=== Begin Enclosure ===
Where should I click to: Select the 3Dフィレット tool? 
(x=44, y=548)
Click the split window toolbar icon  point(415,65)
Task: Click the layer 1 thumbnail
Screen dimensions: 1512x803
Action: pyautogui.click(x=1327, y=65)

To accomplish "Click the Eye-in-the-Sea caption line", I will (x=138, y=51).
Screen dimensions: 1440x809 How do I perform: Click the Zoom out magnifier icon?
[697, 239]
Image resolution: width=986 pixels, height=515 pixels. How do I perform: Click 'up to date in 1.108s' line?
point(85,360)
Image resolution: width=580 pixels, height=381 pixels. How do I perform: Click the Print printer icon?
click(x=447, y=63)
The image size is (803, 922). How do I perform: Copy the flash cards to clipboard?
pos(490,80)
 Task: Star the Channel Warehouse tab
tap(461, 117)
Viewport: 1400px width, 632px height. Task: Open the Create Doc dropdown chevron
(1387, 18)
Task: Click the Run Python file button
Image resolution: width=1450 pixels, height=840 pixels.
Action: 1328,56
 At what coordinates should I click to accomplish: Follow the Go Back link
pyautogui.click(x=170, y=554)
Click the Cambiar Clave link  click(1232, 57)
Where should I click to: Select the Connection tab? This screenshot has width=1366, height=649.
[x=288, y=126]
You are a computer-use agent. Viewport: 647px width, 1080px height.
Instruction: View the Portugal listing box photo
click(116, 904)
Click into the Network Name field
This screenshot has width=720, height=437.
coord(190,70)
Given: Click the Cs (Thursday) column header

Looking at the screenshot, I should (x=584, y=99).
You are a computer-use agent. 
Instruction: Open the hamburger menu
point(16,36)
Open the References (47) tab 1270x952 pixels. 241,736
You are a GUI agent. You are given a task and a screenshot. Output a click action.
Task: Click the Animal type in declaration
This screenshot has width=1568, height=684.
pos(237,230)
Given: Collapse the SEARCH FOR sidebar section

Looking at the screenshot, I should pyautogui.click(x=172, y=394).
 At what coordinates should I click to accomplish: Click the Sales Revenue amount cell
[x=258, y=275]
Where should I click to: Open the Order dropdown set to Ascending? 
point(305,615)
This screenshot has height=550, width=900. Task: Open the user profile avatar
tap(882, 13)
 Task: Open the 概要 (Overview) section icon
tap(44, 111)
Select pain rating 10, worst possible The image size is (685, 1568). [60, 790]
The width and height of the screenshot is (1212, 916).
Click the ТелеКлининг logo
=== End Enclosure ===
[TASK TO CARRY OUT] Repeat the material in full. Change nothing.

[WRITTEN REPLY]
Where should I click to: Select the 3Dフィレット tool? 
(x=44, y=548)
Click the split window toolbar icon  point(415,65)
Task: Click the layer 1 thumbnail
Screen dimensions: 1512x803
Action: pyautogui.click(x=1327, y=65)

To accomplish "Click the Eye-in-the-Sea caption line", I will (x=138, y=51).
Screen dimensions: 1440x809 How do I perform: Click the Zoom out magnifier icon?
[697, 239]
Image resolution: width=986 pixels, height=515 pixels. How do I perform: Click 'up to date in 1.108s' line?
point(85,360)
Image resolution: width=580 pixels, height=381 pixels. How do I perform: Click the Print printer icon?
click(x=447, y=63)
The image size is (803, 922). How do I perform: Copy the flash cards to clipboard?
pos(490,80)
 Task: Star the Channel Warehouse tab
tap(461, 117)
Viewport: 1400px width, 632px height. Task: Open the Create Doc dropdown chevron
(1387, 18)
Task: Click the Run Python file button
Image resolution: width=1450 pixels, height=840 pixels.
Action: 1328,56
 At what coordinates should I click to accomplish: Follow the Go Back link
pyautogui.click(x=170, y=554)
Click the Cambiar Clave link  click(1232, 57)
Where should I click to: Select the Connection tab? This screenshot has width=1366, height=649.
[x=288, y=126]
You are a computer-use agent. Viewport: 647px width, 1080px height.
Instruction: View the Portugal listing box photo
click(116, 904)
Click into the Network Name field
This screenshot has width=720, height=437.
coord(190,70)
Given: Click the Cs (Thursday) column header

Looking at the screenshot, I should (x=584, y=99).
You are a computer-use agent. 
Instruction: Open the hamburger menu
point(16,36)
Open the References (47) tab 1270x952 pixels. 241,736
You are a GUI agent. You are given a task and a screenshot. Output a click action.
Task: Click the Animal type in declaration
This screenshot has width=1568, height=684.
pos(237,230)
Given: Collapse the SEARCH FOR sidebar section

Looking at the screenshot, I should pyautogui.click(x=172, y=394).
 At what coordinates should I click to accomplish: Click the Sales Revenue amount cell
[x=258, y=275]
Where should I click to: Open the Order dropdown set to Ascending? 
point(305,615)
This screenshot has height=550, width=900. Task: Open the user profile avatar
tap(882, 13)
 Task: Open the 概要 (Overview) section icon
tap(44, 111)
Select pain rating 10, worst possible The image size is (685, 1568). [60, 790]
The width and height of the screenshot is (1212, 916).
Click the ТелеКлининг logo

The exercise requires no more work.